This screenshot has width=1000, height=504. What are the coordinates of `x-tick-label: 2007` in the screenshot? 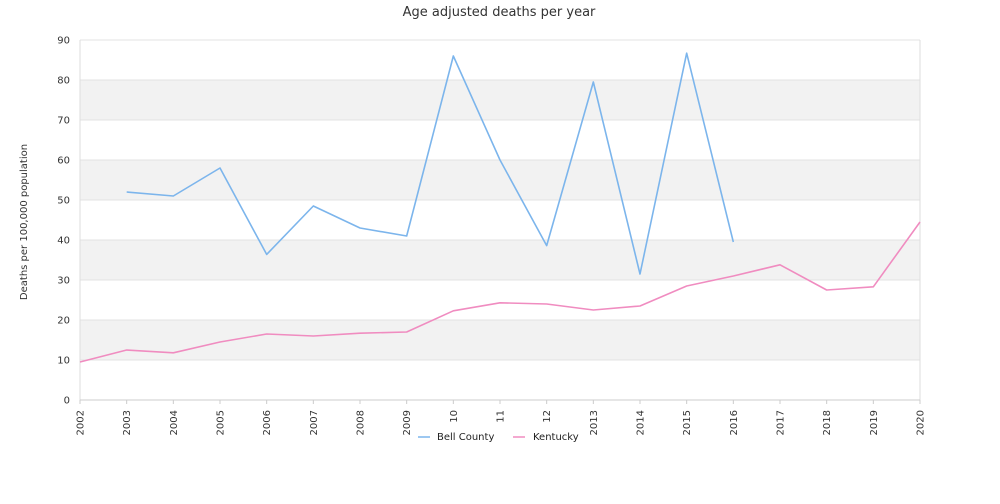 It's located at (314, 422).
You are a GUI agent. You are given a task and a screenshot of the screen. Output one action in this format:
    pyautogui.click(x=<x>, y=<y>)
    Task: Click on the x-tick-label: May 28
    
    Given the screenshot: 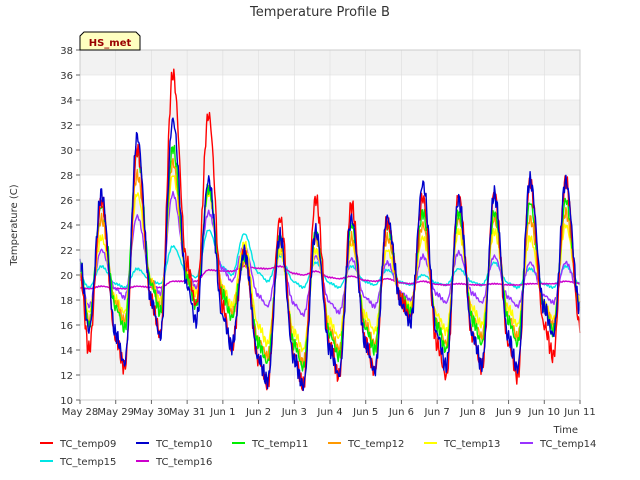 What is the action you would take?
    pyautogui.click(x=80, y=412)
    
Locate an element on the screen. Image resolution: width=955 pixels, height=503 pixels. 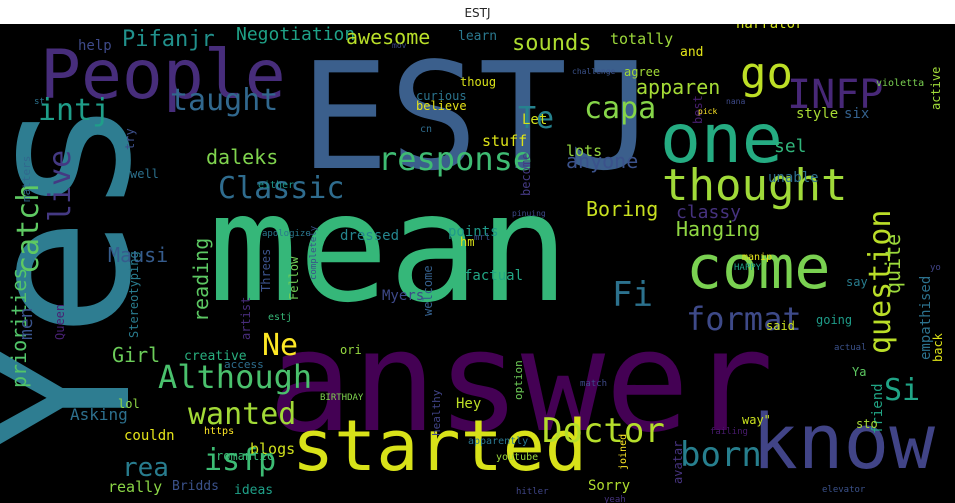
word-said: said is located at coordinates (780, 326).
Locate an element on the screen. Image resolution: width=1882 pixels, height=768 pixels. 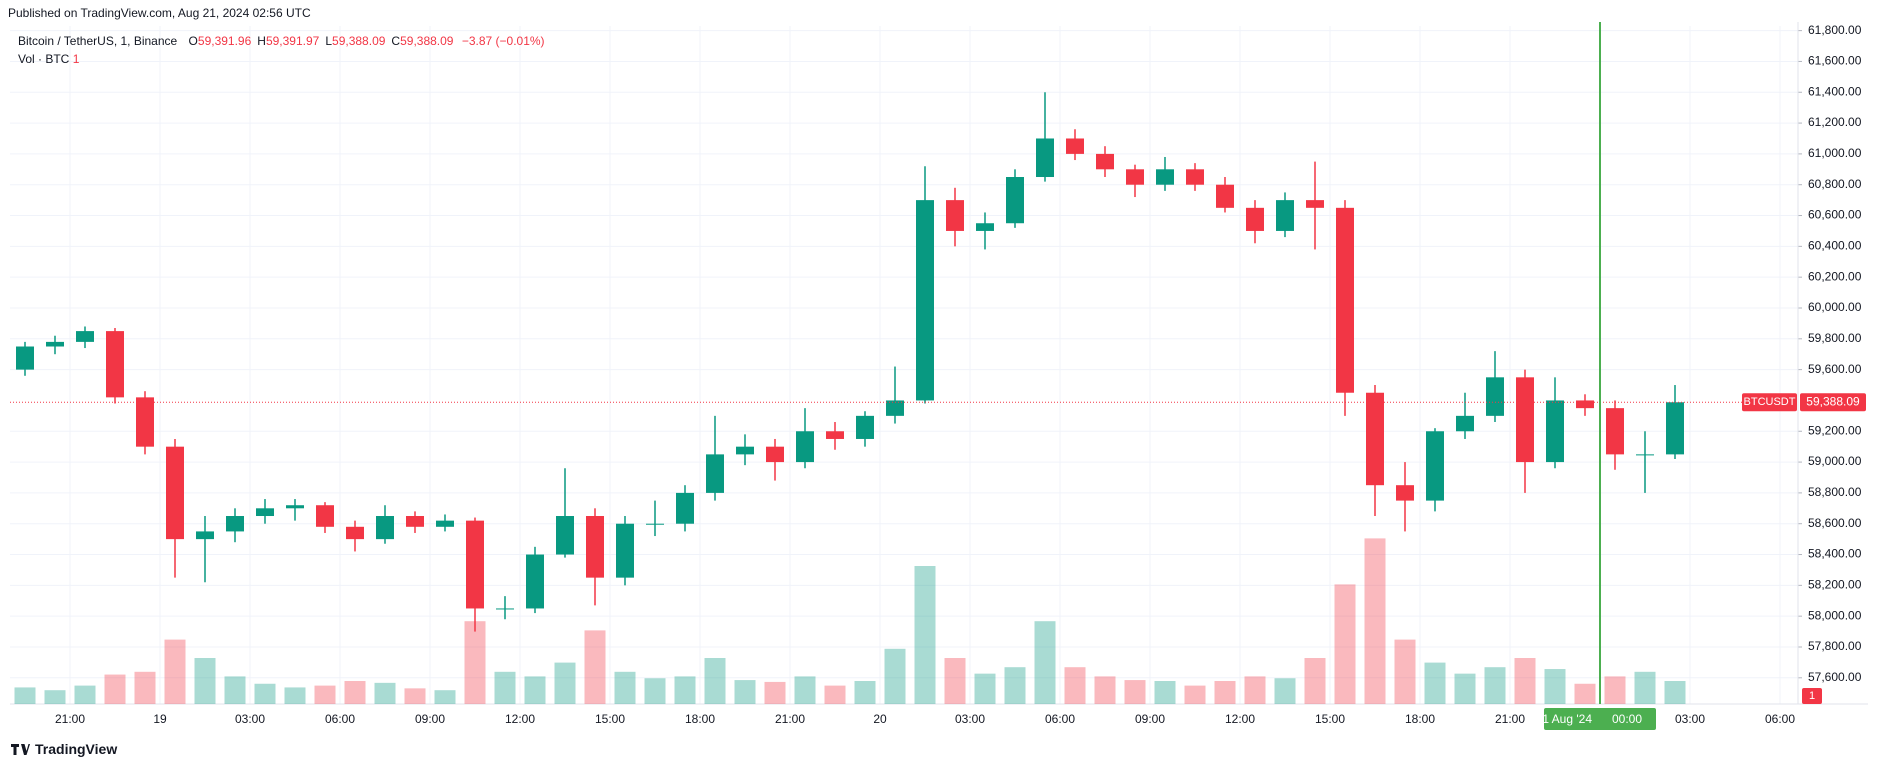
y-tick-label: 58,200.00 is located at coordinates (1835, 585).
◆ ◆ ◆ ◆ ◆ ◆ ◆
### TASK TO COMPLETE
Recast the part of the rows that opens with the line containing "Locate an element on the screen. Image resolution: width=955" and closes with the line containing "word-said: said is", both lines included, as a Markdown table with the columns No. and Line. Number each line, omit blank lines, and leave the pictures out of the table.

### YOUR RESPONSE
| No. | Line |
|---|---|
| 1 | Locate an element on the screen. Image resolution: width=955 pixels, height=503 pixels.  |
| 2 | word-said: said is located at coordinates (780, 326). |